Do you have insurance and have they signed release forms?
It sounds like a waste, but I've found its best to cover yourself always with horses -- Even with family.


----------



## dashforcache (Nov 2, 2010)

Spastic_Dove said:


> Do you have insurance and have they signed release forms?
> It sounds like a waste, but I've found its best to cover yourself always with horses -- Even with family.


yes, everything will be signed...also, the only reason i am doing them free is because a) i am not an instructor and b) i am doing it to help my friend out who doesn't have much money and c) my sister-in-law doesn't get out much and loves horses so it gives her something to get out and do for herself as well, they do not have much money either.


----------



## Zeke (Jun 27, 2010)

I've been watching lots of beginners lessons lately at a new ranch for fresh ideas on the basics and have actually learned games work great. The younger girls love to play red light green light and Simon says. Both of those games practice controlling the horse (go, stop, turn left, back etc) in a fun way. Also mini obstacle courses help with steering and horse control. 

Teaching the trot is done on the lunge line. First let them sit it then describe the rythym of the post. They will not look coordinated the first few times but it will come. Then you can teach diagonals. Once theyve learned control at the walk and aren't too bouncy at the trot, they can trot on the rail on trot own and you can use it in games. 

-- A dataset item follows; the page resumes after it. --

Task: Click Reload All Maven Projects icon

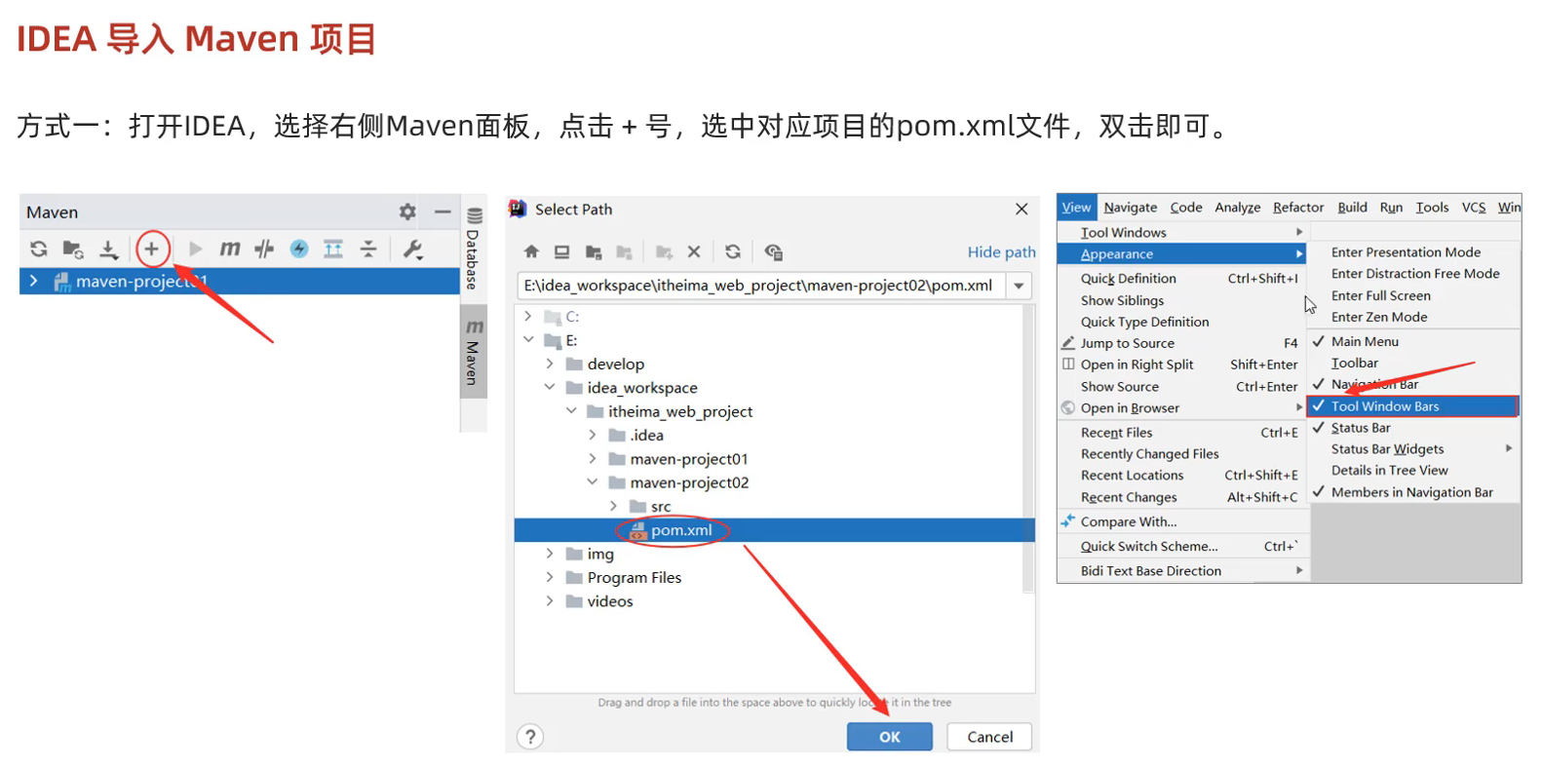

The rule this barn I'm working with has about learning to canter is that the student must correctly do a figure 8 at the trot. They must have big correctly shaped circles, change diagonals in the middle and seem in control and calm the whole time. Pass that test and they most likely have the balance and control to begin a canter on the lunge line.
_Posted via Mobile Device_


----------



## dashforcache (Nov 2, 2010)

Zeke said:


> I've been watching lots of beginners lessons lately at a new ranch for fresh ideas on the basics and have actually learned games work great. The younger girls love to play red light green light and Simon says. Both of those games practice controlling the horse (go, stop, turn left, back etc) in a fun way. Also mini obstacle courses help with steering and horse control.
> 
> Teaching the trot is done on the lunge line. First let them sit it then describe the rythym of the post. They will not look coordinated the first few times but it will come. Then you can teach diagonals. Once theyve learned control at the walk and aren't too bouncy at the trot, they can trot on the rail on trot own and you can use it in games.
> 
> ...


thanks maybe i will have them both seperate lessons on lunge line for now till they are both better balanced and then i can do the games with them together..i like the test for cantering, the older girl basically skipped trotting and went straight to canter because she didn't like the way trotting felt (due to being unbalanced/ uncoordinated) but i told her no more cantering until we can get her walk/trot acceptable


----------